METODE PENELITIAN PSIKOLOGI KOGNITIF
Eksperimen laboratorium atau terkontrol lainnya merupakan sebuah metode guna mendapatkan contoh kinerja pada waktu dan tempat tertentu.
Penelitian psikobiologis merupakan sebuah studi otak hewan dan otak manusia, dengan menggunakan studi pastmortem dan berbagai tindakan psikobiologis atau teknik imaging.
Self-Reports, seperti verbal protocols, self-rating, diaries yang bertujuan untuk mendapatkan laporan peserta tentang kognisinya sendiri yang sedang berjalan atau terulang.
Studi kasus merupakan sebuah metode yang terlibat dalam studi intensif tentang satu orang individu, gambar kesimpulan umum tentang perilaku.
Observasi naturalistik dilakukan dengan mengamati situasi kehidupan nyata, seperti di kelas, pengaturan kerja, atau rumah.
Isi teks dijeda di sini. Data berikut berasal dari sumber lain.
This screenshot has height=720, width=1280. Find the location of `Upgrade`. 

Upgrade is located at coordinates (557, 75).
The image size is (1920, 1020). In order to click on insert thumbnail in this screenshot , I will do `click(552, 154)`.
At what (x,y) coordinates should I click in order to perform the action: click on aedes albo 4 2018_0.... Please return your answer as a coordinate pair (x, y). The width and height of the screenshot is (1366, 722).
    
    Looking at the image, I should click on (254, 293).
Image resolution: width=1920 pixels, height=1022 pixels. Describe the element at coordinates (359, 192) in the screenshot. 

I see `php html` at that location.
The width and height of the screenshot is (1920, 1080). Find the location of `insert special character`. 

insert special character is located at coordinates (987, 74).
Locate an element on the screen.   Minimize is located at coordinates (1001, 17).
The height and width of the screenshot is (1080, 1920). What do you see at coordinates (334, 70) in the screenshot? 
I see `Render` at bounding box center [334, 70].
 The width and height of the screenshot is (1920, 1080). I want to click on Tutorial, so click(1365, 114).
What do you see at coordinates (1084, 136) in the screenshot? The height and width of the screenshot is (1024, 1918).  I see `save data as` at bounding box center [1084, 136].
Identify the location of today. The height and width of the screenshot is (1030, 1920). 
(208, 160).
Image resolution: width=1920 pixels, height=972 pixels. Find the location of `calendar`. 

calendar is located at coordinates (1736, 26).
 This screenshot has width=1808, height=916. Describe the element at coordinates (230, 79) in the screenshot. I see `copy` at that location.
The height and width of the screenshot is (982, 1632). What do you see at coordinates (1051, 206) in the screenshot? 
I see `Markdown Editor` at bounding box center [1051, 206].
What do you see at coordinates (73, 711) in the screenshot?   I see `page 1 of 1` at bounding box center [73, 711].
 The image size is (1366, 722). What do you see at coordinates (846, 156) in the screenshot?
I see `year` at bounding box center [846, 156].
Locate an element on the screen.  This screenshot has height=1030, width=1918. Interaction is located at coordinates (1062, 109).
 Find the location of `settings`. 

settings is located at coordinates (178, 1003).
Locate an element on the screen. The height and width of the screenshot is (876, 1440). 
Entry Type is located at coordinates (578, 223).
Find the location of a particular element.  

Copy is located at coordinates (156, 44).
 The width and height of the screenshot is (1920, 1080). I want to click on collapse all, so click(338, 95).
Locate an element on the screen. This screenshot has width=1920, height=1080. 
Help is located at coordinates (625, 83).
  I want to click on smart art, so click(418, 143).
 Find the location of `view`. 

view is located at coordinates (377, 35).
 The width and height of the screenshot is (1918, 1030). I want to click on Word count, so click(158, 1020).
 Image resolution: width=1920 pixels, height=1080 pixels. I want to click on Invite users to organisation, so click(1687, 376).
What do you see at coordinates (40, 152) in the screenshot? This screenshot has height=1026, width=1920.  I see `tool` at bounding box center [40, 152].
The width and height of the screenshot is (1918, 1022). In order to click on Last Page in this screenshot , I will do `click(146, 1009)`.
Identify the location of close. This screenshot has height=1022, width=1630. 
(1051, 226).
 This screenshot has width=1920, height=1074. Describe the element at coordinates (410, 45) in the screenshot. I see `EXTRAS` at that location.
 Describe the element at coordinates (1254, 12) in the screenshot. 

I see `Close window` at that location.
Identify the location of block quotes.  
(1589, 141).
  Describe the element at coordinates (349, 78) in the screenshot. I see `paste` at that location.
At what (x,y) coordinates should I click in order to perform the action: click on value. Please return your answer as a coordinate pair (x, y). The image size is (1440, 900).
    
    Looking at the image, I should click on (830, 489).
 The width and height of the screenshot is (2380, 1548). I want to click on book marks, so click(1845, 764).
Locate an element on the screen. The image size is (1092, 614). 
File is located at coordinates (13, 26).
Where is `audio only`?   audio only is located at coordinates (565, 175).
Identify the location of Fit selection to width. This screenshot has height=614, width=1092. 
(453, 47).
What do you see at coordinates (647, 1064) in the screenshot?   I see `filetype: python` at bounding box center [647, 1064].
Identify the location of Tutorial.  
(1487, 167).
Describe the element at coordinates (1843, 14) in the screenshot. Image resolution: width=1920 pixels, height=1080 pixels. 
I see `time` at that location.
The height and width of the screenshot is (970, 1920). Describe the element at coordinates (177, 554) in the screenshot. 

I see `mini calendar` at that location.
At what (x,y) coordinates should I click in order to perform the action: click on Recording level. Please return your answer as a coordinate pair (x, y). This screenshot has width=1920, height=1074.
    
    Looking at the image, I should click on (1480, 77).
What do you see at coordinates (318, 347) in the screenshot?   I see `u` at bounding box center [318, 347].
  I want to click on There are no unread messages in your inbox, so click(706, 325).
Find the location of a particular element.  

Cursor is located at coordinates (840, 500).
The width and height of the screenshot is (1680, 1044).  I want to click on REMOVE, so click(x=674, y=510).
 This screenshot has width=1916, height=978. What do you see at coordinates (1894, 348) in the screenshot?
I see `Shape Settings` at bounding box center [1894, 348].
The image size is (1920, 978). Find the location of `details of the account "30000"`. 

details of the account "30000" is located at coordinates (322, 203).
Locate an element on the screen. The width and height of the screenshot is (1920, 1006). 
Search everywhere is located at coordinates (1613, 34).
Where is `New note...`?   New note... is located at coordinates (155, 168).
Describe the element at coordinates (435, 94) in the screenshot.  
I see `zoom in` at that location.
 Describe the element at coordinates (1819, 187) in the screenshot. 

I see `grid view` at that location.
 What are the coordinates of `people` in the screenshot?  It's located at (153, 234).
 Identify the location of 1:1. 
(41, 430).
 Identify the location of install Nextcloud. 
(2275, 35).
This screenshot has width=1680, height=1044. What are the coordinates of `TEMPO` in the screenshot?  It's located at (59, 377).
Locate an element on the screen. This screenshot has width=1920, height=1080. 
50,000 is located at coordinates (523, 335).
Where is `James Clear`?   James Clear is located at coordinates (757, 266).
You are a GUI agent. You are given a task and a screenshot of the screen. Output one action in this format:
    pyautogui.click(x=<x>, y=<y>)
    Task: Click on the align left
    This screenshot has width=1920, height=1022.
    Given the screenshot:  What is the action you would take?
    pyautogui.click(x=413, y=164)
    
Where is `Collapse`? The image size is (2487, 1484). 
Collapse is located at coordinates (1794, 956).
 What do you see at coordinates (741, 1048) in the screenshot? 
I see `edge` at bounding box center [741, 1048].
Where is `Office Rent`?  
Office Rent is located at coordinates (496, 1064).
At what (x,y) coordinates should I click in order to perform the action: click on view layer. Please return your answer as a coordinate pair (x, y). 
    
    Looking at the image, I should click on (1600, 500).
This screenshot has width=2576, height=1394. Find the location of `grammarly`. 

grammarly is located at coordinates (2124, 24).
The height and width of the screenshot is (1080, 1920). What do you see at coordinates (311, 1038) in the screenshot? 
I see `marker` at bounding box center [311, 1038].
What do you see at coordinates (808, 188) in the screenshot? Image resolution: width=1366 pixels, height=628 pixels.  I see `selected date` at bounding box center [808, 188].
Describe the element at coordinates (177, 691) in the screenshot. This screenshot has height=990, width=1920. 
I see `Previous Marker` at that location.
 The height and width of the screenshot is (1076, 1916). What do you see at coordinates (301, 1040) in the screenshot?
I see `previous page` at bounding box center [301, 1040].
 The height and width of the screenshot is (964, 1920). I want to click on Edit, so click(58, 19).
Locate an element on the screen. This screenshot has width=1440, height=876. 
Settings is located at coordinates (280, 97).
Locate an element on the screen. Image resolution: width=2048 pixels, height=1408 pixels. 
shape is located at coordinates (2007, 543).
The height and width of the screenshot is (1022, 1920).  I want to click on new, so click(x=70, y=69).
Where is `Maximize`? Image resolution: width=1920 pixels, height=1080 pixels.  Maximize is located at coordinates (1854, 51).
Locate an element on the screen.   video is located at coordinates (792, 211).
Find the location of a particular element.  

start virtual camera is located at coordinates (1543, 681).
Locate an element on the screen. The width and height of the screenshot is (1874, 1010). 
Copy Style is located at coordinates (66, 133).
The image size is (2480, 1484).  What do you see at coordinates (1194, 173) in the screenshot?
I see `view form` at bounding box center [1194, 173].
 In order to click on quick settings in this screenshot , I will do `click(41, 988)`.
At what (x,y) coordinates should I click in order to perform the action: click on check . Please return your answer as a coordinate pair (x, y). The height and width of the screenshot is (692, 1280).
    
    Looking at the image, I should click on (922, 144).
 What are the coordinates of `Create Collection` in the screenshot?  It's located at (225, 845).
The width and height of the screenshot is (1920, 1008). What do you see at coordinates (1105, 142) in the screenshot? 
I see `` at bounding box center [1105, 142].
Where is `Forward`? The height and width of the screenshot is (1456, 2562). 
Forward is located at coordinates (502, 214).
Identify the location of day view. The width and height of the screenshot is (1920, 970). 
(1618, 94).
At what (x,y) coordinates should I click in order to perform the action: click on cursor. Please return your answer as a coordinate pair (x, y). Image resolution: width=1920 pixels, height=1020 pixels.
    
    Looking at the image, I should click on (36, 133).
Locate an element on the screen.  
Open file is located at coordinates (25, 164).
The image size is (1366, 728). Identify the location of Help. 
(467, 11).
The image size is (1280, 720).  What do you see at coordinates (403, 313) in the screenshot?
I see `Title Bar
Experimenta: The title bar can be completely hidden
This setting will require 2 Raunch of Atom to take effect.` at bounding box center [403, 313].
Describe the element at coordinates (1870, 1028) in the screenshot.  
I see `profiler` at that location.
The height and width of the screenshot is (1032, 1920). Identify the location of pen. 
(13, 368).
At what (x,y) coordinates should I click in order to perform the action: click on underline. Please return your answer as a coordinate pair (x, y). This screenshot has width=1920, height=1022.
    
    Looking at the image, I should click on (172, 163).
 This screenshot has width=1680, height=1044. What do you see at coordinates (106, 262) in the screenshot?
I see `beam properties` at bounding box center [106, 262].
Simulasi komputer dan kecerdasan buatan (AI). Simulasi: Mencoba membuat komputer mensimulasikan kinerja kognitif manusia pada berbagai tugas. AI: mencoba membuat komputer menunjukkan kinerja kognitif cerdas, terlepas dari apakah prosesnya menyerupai pengolahan kognitif manusia.
SUMBER
Sternberg, R. J., & Sternberg, K. (2012). Cognitive Psychology, 6th Edition. USA : Wadsworth, Cengage Learning.
Matlin, M. W. (2005). Cognition, 6th Edition. USA : John Wiley & Sons, Inc.